ACTIVITY. Pictures aside, the output must consist of the lines from the one containing "Open password manager icon in Password field" through the end of the data, reproduced exactly.

PROVIDED INFORMATION.
####################

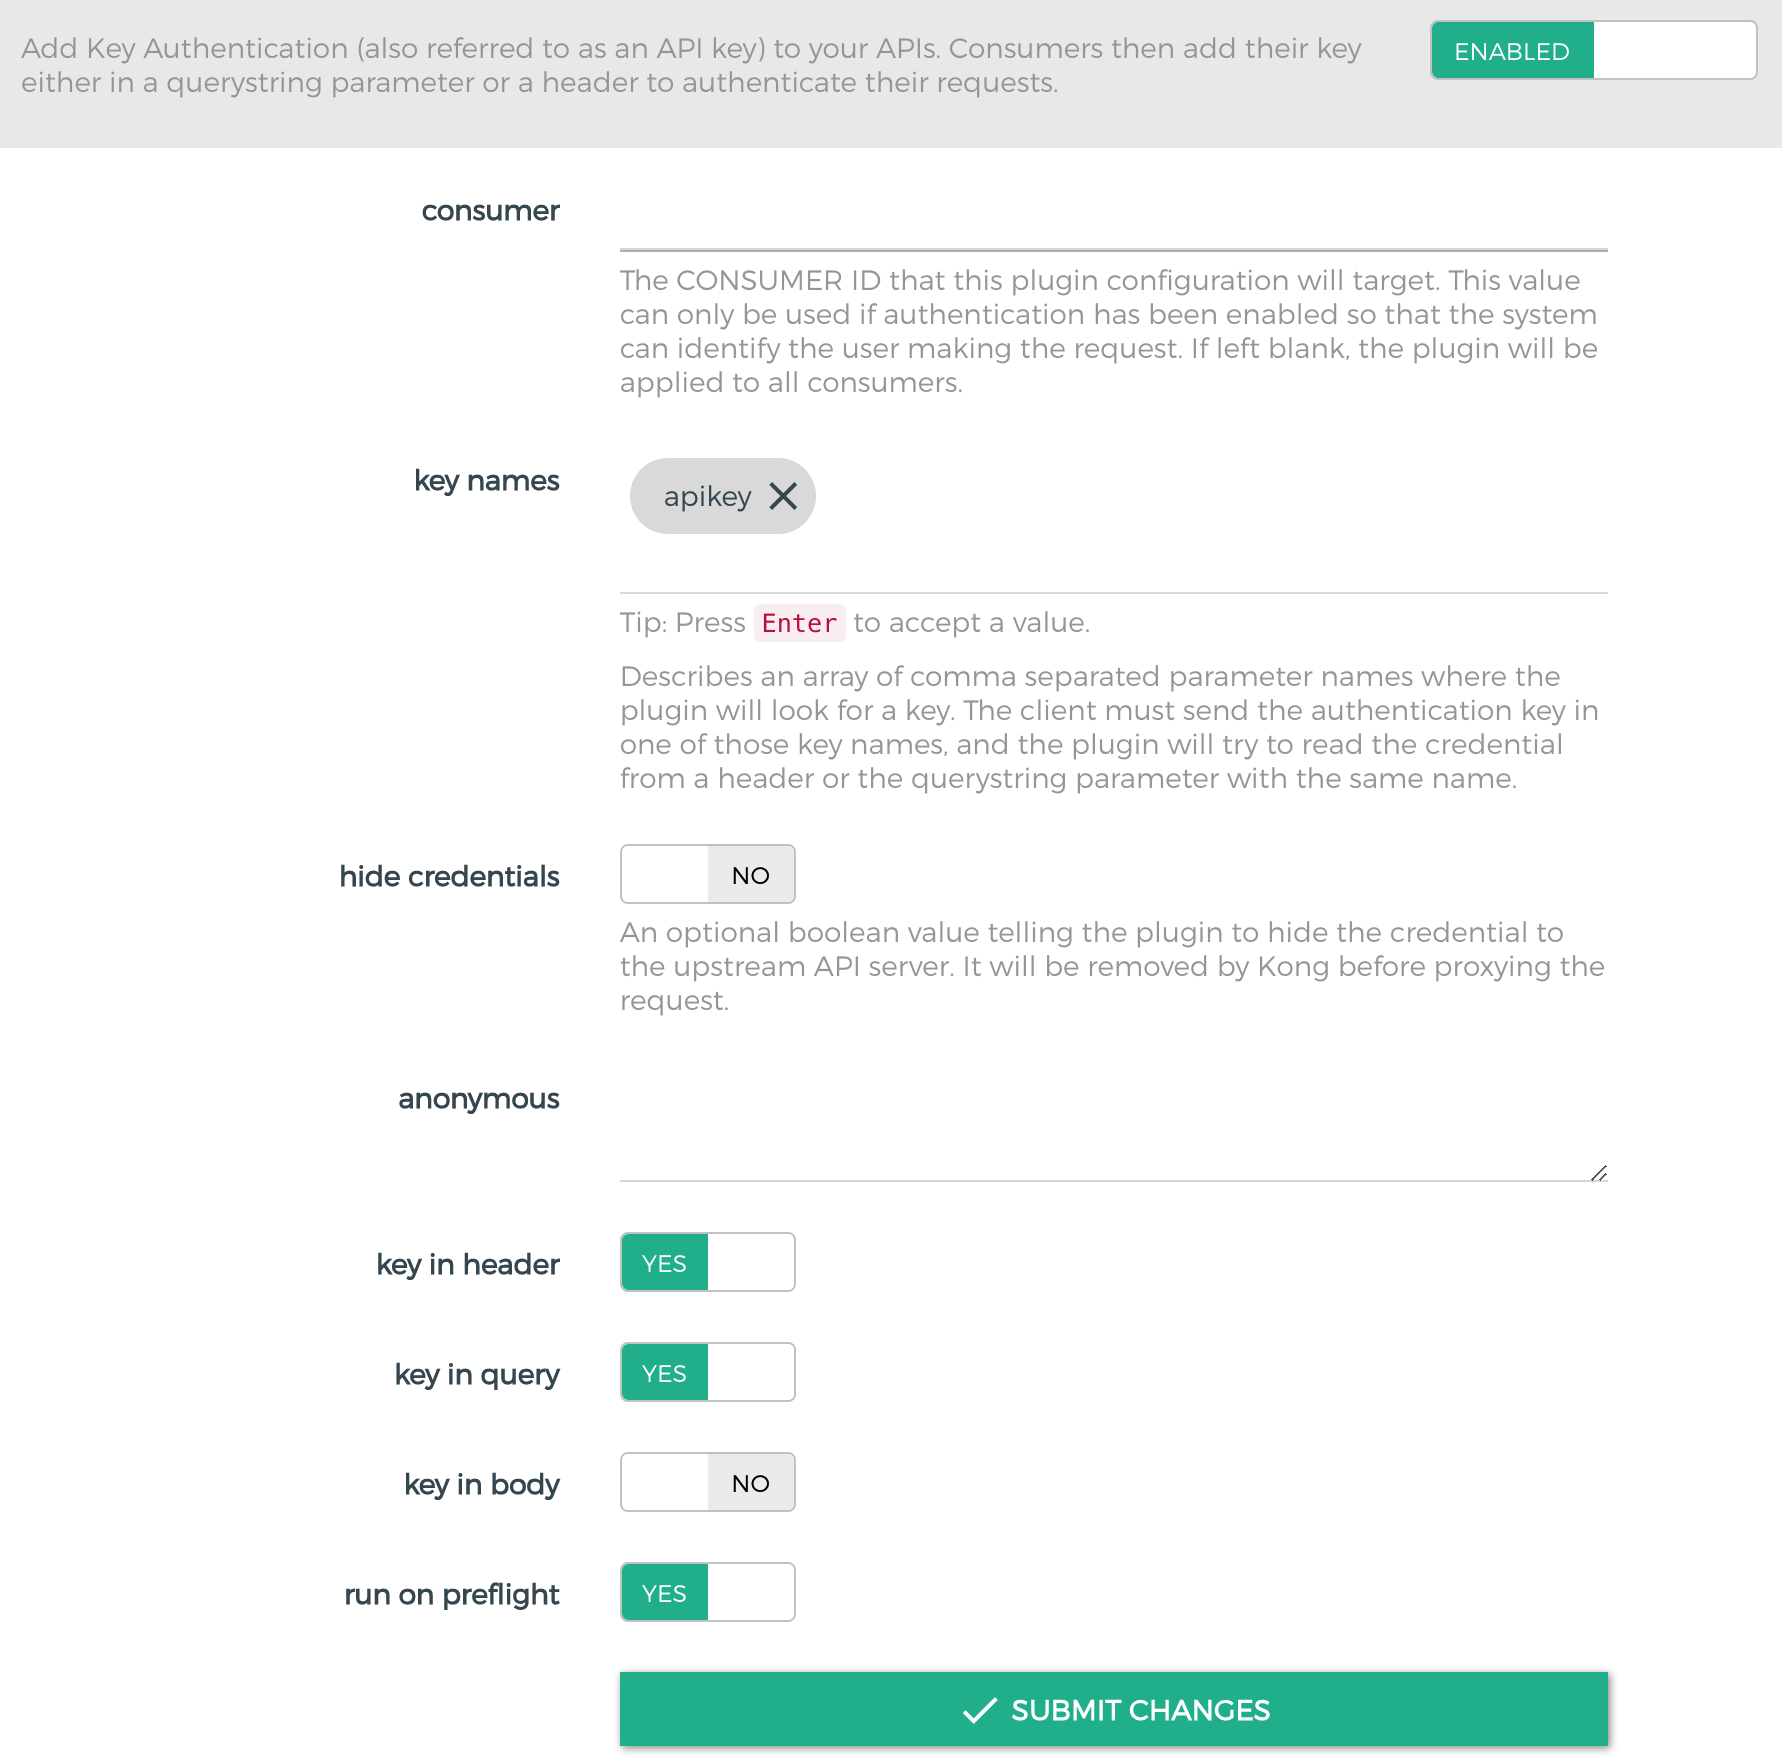Toggle the ENABLED plugin switch
Image resolution: width=1782 pixels, height=1758 pixels.
1593,50
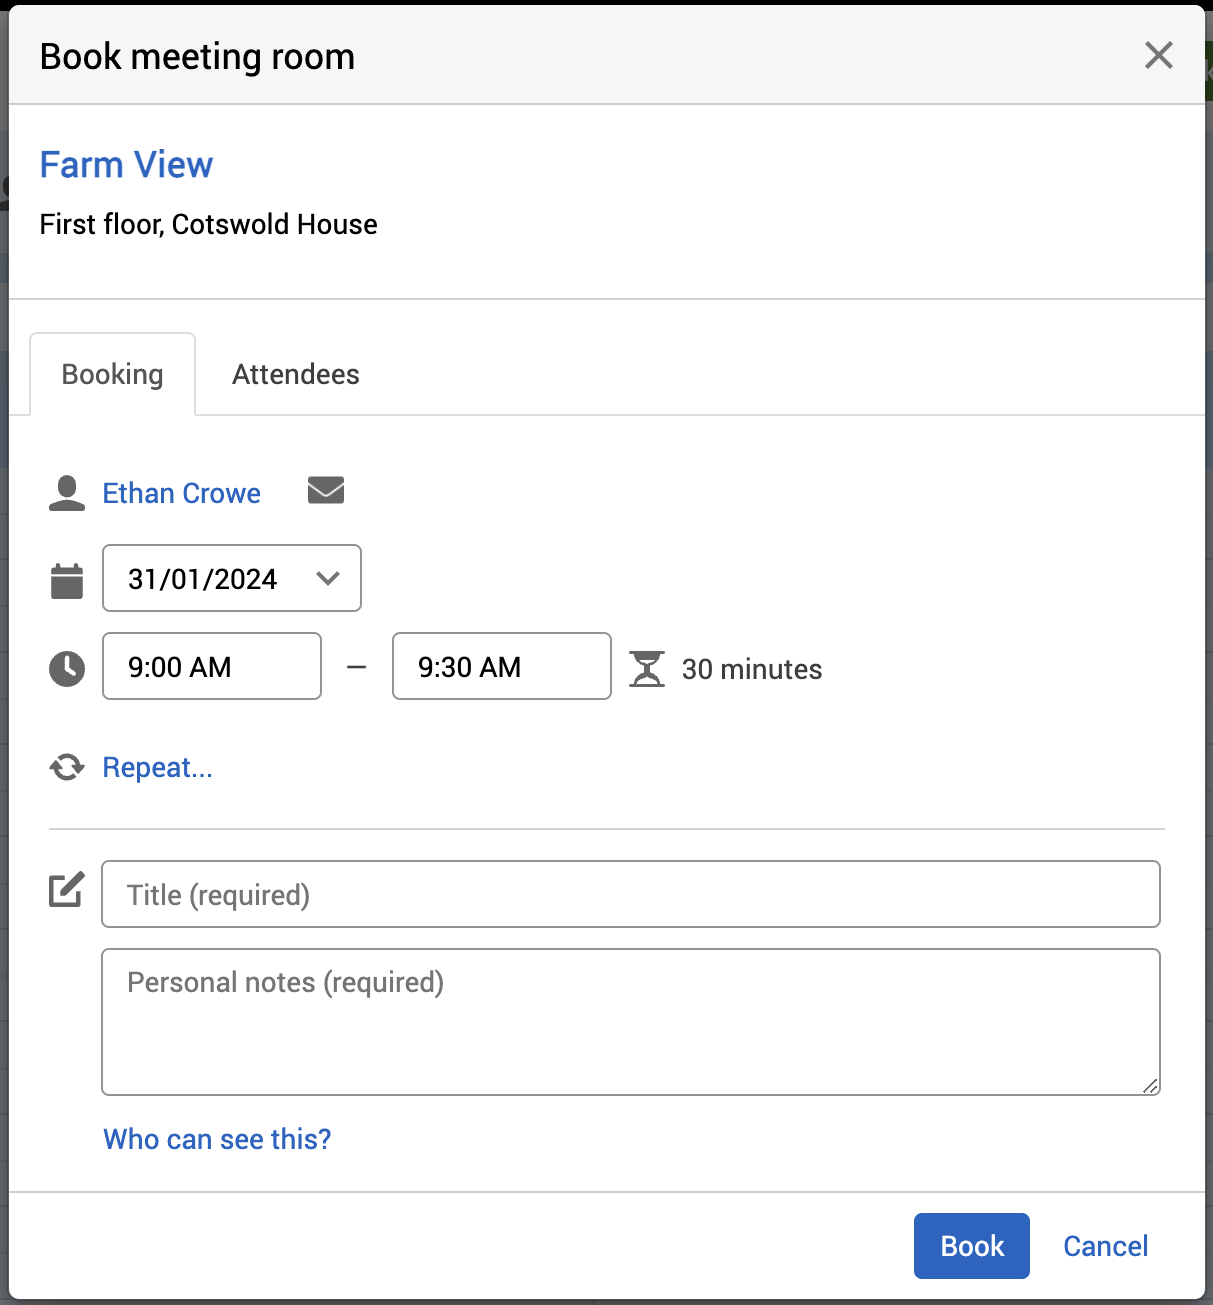
Task: Click the clock icon beside start time
Action: (67, 668)
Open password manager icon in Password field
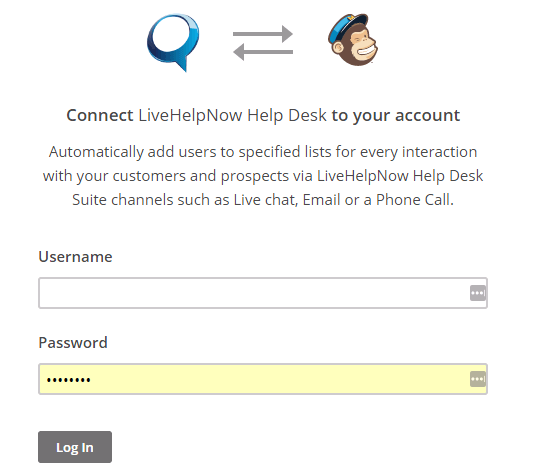The height and width of the screenshot is (475, 544). pyautogui.click(x=478, y=379)
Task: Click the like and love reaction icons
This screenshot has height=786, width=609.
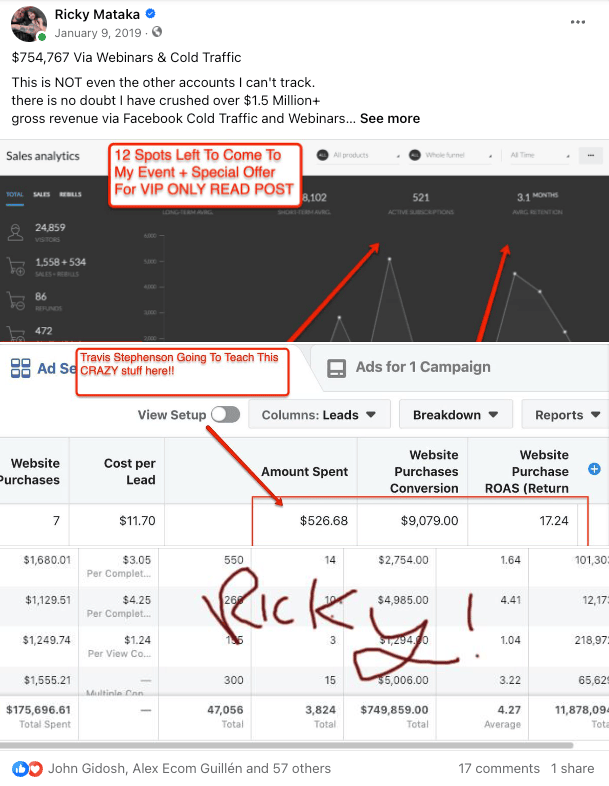Action: click(27, 768)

####################

COMPLETED TASK.
Open password manager icon in Password field
The height and width of the screenshot is (475, 544). pyautogui.click(x=478, y=379)
Task: Click the like and love reaction icons
This screenshot has height=786, width=609.
Action: click(27, 768)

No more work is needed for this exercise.